Only one portion of the data is to be written out: from the line bearing "Pingbacks (63, 2322)" through the line bearing "המדריך למטופל (751, 156)". Write it exactly as it appears.
########################################
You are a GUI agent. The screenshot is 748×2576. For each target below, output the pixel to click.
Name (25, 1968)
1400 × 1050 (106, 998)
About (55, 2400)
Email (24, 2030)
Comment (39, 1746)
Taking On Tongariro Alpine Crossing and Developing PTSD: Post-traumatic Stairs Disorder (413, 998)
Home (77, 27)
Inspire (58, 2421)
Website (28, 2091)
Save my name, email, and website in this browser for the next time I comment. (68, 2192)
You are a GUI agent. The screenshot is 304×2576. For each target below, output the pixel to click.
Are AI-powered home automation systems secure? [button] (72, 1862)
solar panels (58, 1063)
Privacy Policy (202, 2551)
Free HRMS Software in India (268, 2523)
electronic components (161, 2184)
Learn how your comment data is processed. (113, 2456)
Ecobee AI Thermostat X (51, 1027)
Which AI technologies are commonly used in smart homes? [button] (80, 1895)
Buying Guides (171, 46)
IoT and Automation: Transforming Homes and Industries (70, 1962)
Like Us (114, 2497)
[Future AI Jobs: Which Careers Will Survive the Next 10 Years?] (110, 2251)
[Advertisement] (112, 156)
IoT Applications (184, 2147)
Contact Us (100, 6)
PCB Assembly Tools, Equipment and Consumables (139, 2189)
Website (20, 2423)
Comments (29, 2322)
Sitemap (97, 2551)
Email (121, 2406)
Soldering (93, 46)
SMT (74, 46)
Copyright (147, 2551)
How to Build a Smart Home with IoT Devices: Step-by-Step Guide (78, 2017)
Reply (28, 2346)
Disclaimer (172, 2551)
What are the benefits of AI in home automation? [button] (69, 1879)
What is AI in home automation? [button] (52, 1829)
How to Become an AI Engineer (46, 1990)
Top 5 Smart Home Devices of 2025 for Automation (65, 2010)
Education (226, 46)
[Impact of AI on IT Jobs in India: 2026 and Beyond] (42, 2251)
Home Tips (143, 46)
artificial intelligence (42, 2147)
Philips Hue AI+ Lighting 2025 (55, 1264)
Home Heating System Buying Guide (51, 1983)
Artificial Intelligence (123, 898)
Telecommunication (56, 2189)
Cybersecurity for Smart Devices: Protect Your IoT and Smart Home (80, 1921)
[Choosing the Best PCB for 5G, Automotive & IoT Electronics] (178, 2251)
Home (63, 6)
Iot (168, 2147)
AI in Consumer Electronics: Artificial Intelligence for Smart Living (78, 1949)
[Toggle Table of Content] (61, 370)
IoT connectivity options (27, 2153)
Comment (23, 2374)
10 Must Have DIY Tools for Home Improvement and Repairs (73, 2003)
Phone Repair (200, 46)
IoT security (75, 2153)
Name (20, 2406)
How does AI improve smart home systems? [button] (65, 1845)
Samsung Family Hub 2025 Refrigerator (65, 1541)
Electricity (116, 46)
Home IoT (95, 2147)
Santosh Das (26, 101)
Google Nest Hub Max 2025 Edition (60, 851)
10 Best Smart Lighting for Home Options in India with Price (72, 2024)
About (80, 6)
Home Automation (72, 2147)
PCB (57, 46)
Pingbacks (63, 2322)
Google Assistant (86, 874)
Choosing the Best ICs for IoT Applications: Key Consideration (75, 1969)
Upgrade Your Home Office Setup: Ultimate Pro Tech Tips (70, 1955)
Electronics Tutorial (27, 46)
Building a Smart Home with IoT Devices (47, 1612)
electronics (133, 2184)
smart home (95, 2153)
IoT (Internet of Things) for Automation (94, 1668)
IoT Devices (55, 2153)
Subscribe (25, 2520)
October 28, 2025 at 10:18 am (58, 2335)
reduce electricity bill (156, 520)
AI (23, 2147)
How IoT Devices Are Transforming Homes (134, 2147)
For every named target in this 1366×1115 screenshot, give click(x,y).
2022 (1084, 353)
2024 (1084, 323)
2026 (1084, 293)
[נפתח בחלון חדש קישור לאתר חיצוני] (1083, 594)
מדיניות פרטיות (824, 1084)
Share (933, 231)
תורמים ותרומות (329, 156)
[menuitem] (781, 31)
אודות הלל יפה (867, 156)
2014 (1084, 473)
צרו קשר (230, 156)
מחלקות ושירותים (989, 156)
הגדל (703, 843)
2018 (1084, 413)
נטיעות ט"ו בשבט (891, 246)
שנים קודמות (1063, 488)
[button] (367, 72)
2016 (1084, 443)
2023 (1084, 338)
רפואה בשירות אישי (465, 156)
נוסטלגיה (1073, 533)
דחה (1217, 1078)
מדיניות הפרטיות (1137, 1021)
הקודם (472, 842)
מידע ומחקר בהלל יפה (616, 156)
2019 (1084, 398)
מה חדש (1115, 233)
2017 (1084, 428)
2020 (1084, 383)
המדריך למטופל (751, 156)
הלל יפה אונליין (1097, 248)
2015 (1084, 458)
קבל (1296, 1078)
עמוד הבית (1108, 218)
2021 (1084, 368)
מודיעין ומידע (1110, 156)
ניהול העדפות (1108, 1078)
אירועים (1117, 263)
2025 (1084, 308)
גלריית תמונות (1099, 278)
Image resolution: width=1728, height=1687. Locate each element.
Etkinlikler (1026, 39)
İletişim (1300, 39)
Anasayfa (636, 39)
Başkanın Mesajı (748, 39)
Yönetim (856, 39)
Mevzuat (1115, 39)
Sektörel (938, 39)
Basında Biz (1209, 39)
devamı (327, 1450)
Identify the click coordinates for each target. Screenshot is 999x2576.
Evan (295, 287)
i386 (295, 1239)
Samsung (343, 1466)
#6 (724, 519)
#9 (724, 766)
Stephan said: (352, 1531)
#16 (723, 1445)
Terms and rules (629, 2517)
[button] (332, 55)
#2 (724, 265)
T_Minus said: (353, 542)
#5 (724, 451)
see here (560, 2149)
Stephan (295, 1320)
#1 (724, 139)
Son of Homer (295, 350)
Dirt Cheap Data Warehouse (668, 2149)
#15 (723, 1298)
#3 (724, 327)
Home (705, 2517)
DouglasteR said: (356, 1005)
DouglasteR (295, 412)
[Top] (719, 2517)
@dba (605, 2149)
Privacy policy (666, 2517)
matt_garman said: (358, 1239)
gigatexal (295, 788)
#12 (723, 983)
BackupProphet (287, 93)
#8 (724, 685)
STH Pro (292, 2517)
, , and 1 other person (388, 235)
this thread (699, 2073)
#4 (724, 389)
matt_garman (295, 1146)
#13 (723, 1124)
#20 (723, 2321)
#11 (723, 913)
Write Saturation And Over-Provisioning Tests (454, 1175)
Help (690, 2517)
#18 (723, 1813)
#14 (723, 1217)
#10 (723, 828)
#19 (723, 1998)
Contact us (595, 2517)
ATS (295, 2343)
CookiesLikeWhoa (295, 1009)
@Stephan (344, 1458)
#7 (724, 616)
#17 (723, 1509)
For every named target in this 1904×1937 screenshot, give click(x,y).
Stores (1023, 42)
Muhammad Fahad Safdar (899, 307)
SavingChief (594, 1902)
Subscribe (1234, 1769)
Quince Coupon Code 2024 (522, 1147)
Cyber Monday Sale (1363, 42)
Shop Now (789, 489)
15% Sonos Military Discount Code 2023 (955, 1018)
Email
########################################
> [RESPONSE TO THE EXERCISE]:
Pingbacks (63, 2322)
Google Assistant (86, 874)
Choosing the Best ICs for IoT Applications: Key Consideration (75, 1969)
Upgrade Your Home Office Setup: Ultimate Pro Tech Tips (70, 1955)
Electronics Tutorial (27, 46)
Building a Smart Home with IoT Devices (47, 1612)
electronics (133, 2184)
smart home (95, 2153)
IoT (Internet of Things) for Automation (94, 1668)
IoT Devices (55, 2153)
Subscribe (25, 2520)
October 28, 2025 at 10:18 am (58, 2335)
reduce electricity bill (156, 520)
AI (23, 2147)
How IoT Devices Are Transforming Homes (134, 2147)
For every named target in this 1366×1115 screenshot, give click(x,y).
2022 (1084, 353)
2024 (1084, 323)
2026 (1084, 293)
[נפתח בחלון חדש קישור לאתר חיצוני] (1083, 594)
מדיניות פרטיות (824, 1084)
Share (933, 231)
תורמים ותרומות (329, 156)
[menuitem] (781, 31)
אודות הלל יפה (867, 156)
2014 (1084, 473)
צרו קשר (230, 156)
מחלקות ושירותים (989, 156)
הגדל (703, 843)
2018 (1084, 413)
נטיעות ט"ו בשבט (891, 246)
שנים קודמות (1063, 488)
[button] (367, 72)
2016 (1084, 443)
2023 (1084, 338)
רפואה בשירות אישי (465, 156)
נוסטלגיה (1073, 533)
דחה (1217, 1078)
מדיניות הפרטיות (1137, 1021)
הקודם (472, 842)
מידע ומחקר בהלל יפה (616, 156)
2019 (1084, 398)
מה חדש (1115, 233)
2017 (1084, 428)
2020 (1084, 383)
המדריך למטופל (751, 156)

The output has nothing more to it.